I am trying to parse data from a csv file, sort them by date and write the sorted dataframe in a new csv file.
Say we have a very simple csv file with date entries following the pattern day/month/year:
Date,Reference
15/11/2020,'001'
02/11/2020,'002'
10/11/2020,'003'
26/11/2020,'004'
23/10/2020,'005'
I read the csv into a Pandas dataframe.
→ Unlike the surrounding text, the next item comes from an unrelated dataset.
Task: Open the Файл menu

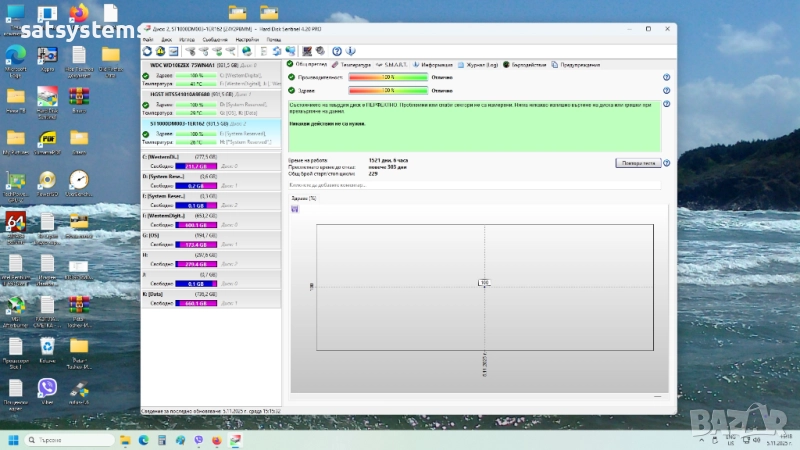Action: click(148, 39)
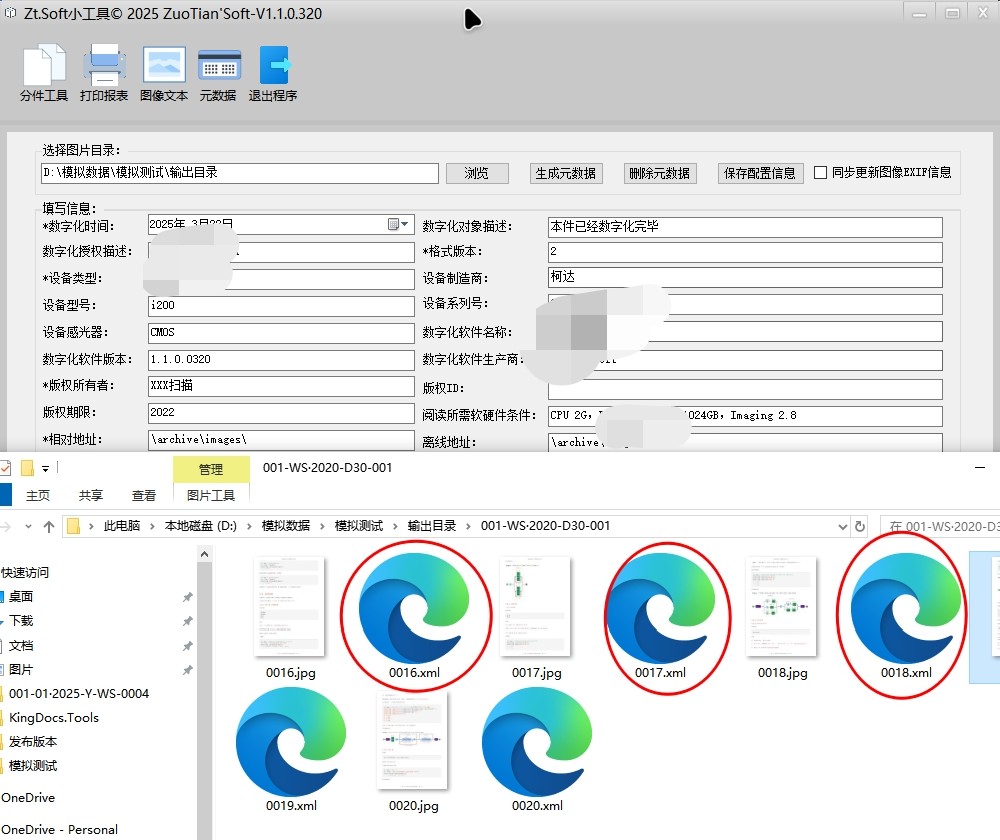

When I attempt to order the dataframe based on the dates in ascending order I expect the data to be ordered as follows:
23/10/2020,'005'
02/11/2020,'002'
10/11/2020,'003'
15/11/2020,'001'
26/11/2020,'004'
Sadly, this is not what I get.
If I attempt to convert the date
to datetime
and then sort, then some date entries are converted to the month/day/year (e.g. 2020-10-23 instead of 2020-23-10) which messes up the ordering:
date reference
2020-02-11 '002'
2020-10-11 '003'
2020-10-23 '005'
2020-11-15 '001'
2020-11-26 '004'
If I sort without converting to datetime
, then the ordering is also wrong:
date reference
02/11/2020 '002'
10/11/2020 '003'
15/11/2020 '001'
23/10/2020 '005'
26/11/2020 '004'
Here is my code:
import pandas as pd
df = pd.read_csv('order_dates.csv',
header=0,
names=['date', 'reference'],
dayfirst=True)
df.reset_index(drop=True, inplace=True)
# df.date = pd.to_datetime(df.date)
df.sort_val
df.sort_values(by='date', ascending=True, inplace=True)
print(df)
df.to_csv('sorted.csv')
Why is sorting by date so hard? Can someone explain why the above sorting attempts fail?
Ideally, I would like the sorted.csv
to have the date entries in the day/month/year format.